I've been itching for a couple of years to set up my C-11 for galaxy season. I was wanting a bit more image scale for little galaxies, planetary nebulae, etc. I had mounted it for the Mars-Moon occultation in December, which of course was clouded out, and we haven't had a clear night since then. With last night being clear and the daytime temperature being above freezing, I thought I'd get everything set up.
I had purchased an adapter that would allow me to mount my filter wheel and camera onto the
OAG. Yesterday afternoon, I got that whole assembly put together, with approximate spacing, and mounted it onto the Moonlite focuser on the back of the C-11. To get the guide camera and imaging camera parfocal on the
OAG, I aimed at a tree about 200 m away.
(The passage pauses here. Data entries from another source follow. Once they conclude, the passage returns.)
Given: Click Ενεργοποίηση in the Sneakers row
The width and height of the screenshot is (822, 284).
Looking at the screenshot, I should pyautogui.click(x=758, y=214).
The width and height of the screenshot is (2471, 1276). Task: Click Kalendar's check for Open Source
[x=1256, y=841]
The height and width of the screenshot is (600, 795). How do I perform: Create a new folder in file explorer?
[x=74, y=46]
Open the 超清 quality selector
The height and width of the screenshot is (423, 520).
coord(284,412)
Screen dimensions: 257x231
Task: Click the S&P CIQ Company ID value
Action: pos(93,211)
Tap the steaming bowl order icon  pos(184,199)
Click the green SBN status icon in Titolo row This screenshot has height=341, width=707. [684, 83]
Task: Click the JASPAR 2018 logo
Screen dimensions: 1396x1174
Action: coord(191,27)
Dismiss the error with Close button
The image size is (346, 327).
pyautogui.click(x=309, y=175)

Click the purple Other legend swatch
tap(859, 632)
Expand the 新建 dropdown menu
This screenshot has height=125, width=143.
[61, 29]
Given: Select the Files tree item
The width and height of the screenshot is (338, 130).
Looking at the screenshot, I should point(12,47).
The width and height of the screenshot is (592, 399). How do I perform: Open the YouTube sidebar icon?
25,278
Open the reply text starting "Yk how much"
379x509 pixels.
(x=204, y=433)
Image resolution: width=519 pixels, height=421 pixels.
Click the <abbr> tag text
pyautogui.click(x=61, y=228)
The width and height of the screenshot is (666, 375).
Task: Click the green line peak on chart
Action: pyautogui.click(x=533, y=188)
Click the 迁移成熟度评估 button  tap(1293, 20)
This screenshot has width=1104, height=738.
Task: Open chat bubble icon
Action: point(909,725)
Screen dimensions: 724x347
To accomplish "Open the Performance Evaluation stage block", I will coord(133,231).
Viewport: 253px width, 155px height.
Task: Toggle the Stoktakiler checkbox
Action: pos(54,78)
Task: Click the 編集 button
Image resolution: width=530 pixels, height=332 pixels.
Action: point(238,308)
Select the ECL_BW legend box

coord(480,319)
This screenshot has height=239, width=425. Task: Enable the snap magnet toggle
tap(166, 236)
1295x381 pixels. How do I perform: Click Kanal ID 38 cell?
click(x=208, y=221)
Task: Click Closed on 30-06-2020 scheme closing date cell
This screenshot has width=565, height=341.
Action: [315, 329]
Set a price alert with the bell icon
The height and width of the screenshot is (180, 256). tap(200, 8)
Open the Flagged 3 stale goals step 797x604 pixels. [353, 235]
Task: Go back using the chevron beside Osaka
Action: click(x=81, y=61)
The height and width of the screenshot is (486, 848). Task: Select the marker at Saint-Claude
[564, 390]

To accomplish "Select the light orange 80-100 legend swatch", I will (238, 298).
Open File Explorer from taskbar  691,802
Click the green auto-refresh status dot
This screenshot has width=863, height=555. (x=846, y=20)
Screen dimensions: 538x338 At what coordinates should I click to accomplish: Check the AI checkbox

It was an old oak tree, leafless of course at this time of year, and it wasn't moving too much in the wind.
I quickly realized that the
FOV at that distance is about 5 cm! If there had been an ant crawling on one of those twigs, I could have told you the colour of its eyes. It took me a while - all twigs look alike - but I did manage to find a single leaf, which gave me something to align the finder on. I got the
OAG dialed in approximately. Depth of field is about 2 cm, so it was a bit hard to tell if I had the same twig in focus in both cameras.
And, speaking of cameras, it was hard seeing anything in the daytime. With the guide camera shooting at 0.001 s and the imaging camera at 0.01 s, through the
Ha filter (!) I was able to see the twigs.
Of course, I had some final focusing to do: finding infinity focus, and getting the
OAG focus precise. So, after dark, I want out to do that. I was able to find Jupiter and use it to crank the focuser to infinity. That's a lot of turns on an
SCT!
Then I had to get
SGP set up. There are way more settings than I remembered that needed to be changed. I have a motor on the Moonlite, but it's a DC motor, not a stepper. (I didn't know about auto-focusing back when I bought it!) The FCUSB module that drives it has an "absolute position emulation" mode, but it is a bit dodgy. And it tries to drive the motor with USB power, which requires careful fiddling with the PWM pulse width and timing settings to make the motor turn at all. I quickly realized that autofocus wasn't going to work tonight, so I dug out my 11" Bahtinov mask and focused manually.
Then plate solving didn't work. Oh, another setting: "number of tries". I ask you, what kind of brain-dead default is 1? After a few hits on that, I figured that I was on target. Now guiding... Yes, I had already changed the focal length. But I knew I needed to recalibrate. Which requires seeing a star. Nopity-nope. There are precisely zero stars showing in the guide camera. It's an old QHY5, very noisy, and now it is looking through a pinhole and
f/10 optics, instead of the
f/3.2 optics it is used to.
By this time, I was getting chilled. Setting this thing up is just too much work. I need a better guide camera. I need to upgrade the motor in the Moonlite focuser. It is time to pull the plug on this experiment.
So I am thinking that, next warm day, I'll re-build my 8" Newt setup. If I need more image scale, I'll stick a barlow on it.